Amid optimism that the Securities and Exchange Commission could approve equivalent Ethereum funds this week, might they see similar inflows?
Fueled by increased activity from issuers and exchanges, optimism surrounding the prospect of SEC approval has surged recently.
Several issuers have made last-minute updates to their regulatory filings ahead of a deadline for approval on Thursday, May 23. This recalls the weeks before Bitcoin ETFs were approved, when prospective issuers made a string of changes to their proposals based on feedback from the SEC.
With the regulator seemingly warming to the idea, Bloomberg ETF analysts Eric Balchunas and James Seyffart increased the likelihood of Ethereum ETF approval from 25% to 75%.
If spot Ethereum funds get the regulatory green light on Thursday, they could begin trading by next week.
In a recent note to investors, Standard Chartered analyst Geoff Kendrick estimated spot Ethereum ETFs could experience inflows of $15 billion to $45 billion in the first 12 months after approval.
He said: “As a percentage of market cap, [this] is similar to our estimates of inflows to bitcoin ETFs, which are proving accurate. Based on their performance so far, Bitcoin funds could well register inflows of around $30 billion in their first year.
Although optimism around Ethereum ETFs triggered a strong ETH rally, the asset’s market cap remains less than half of Bitcoin’s. So why would ETFs not mirror the two cryptocurrencies’ total value?

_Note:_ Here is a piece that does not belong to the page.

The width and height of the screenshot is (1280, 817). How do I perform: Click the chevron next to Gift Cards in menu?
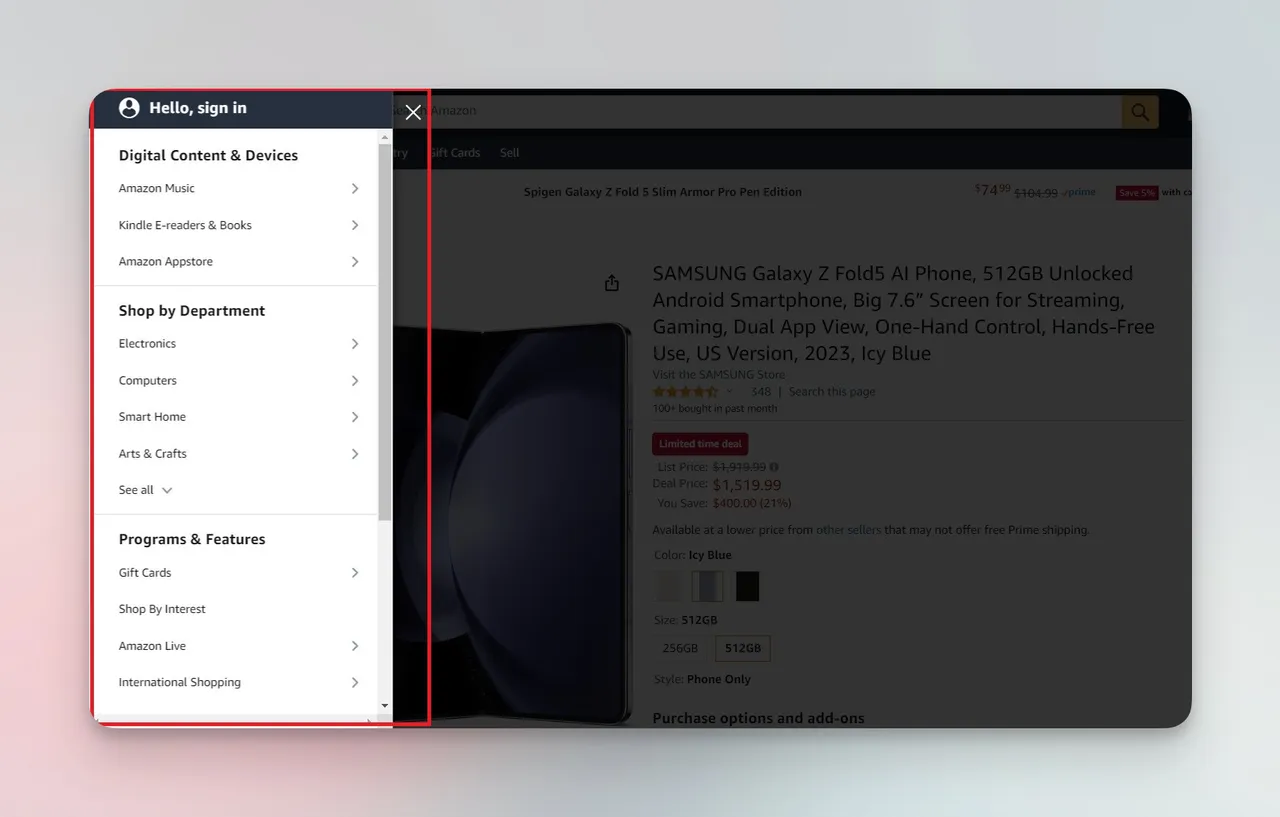(x=355, y=572)
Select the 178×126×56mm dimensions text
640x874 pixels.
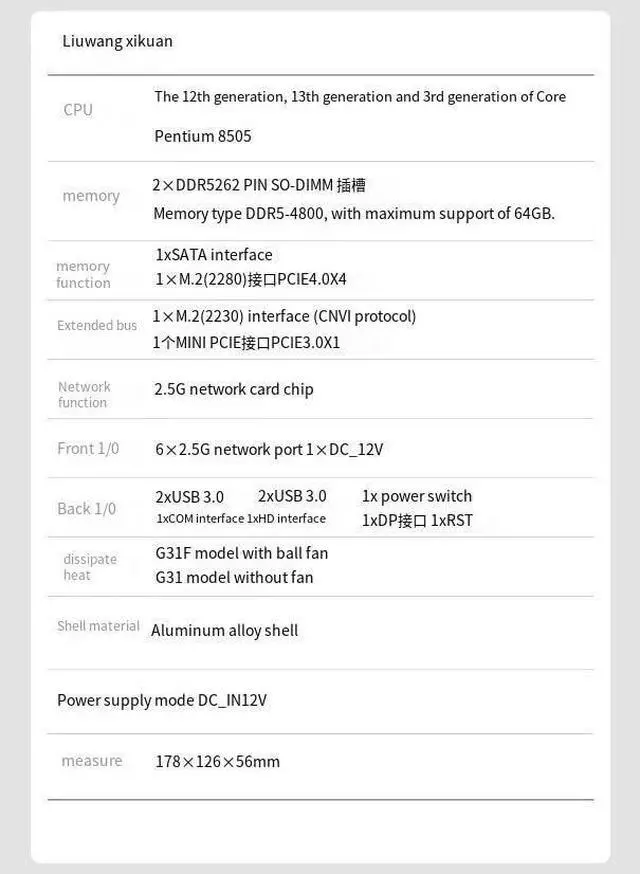tap(218, 761)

To understand why Ether funds could be comparatively more attractive than those that hold Bitcoin, it is worth considering who buys crypto ETFs.
First-quarter filings from ETF issuers reveal that hedge funds, pension funds, banks and even state governments have invested in the new Bitcoin vehicles.
Such highly regulated entities are generally bound by strict rules. These regulations stop them accessing crypto directly via the spot market. They also, traditionally, like investments with predictable returns.
Although cryptocurrencies are generally considered a volatile asset class, ETH has the advantage that it can be staked for a yield, offsetting the inflationary effect of new coins.
Referring to this yield potential, in March, VanEck Portfolio Manager Pranav Kanade stated that “ETH could make more sense as an asset to more people than Bitcoin does”. From this, he concluded that “the market size for a spot ETH ETF is potentially as big if not bigger than the spot Bitcoin ETF”.
Whether or not asset managers will be allowed to stake Ethereum held in ETFs remains to be seen. Meanwhile, the SEC’s verdict on this issue could have a significant impact on prospective funds’ attractiveness to investors.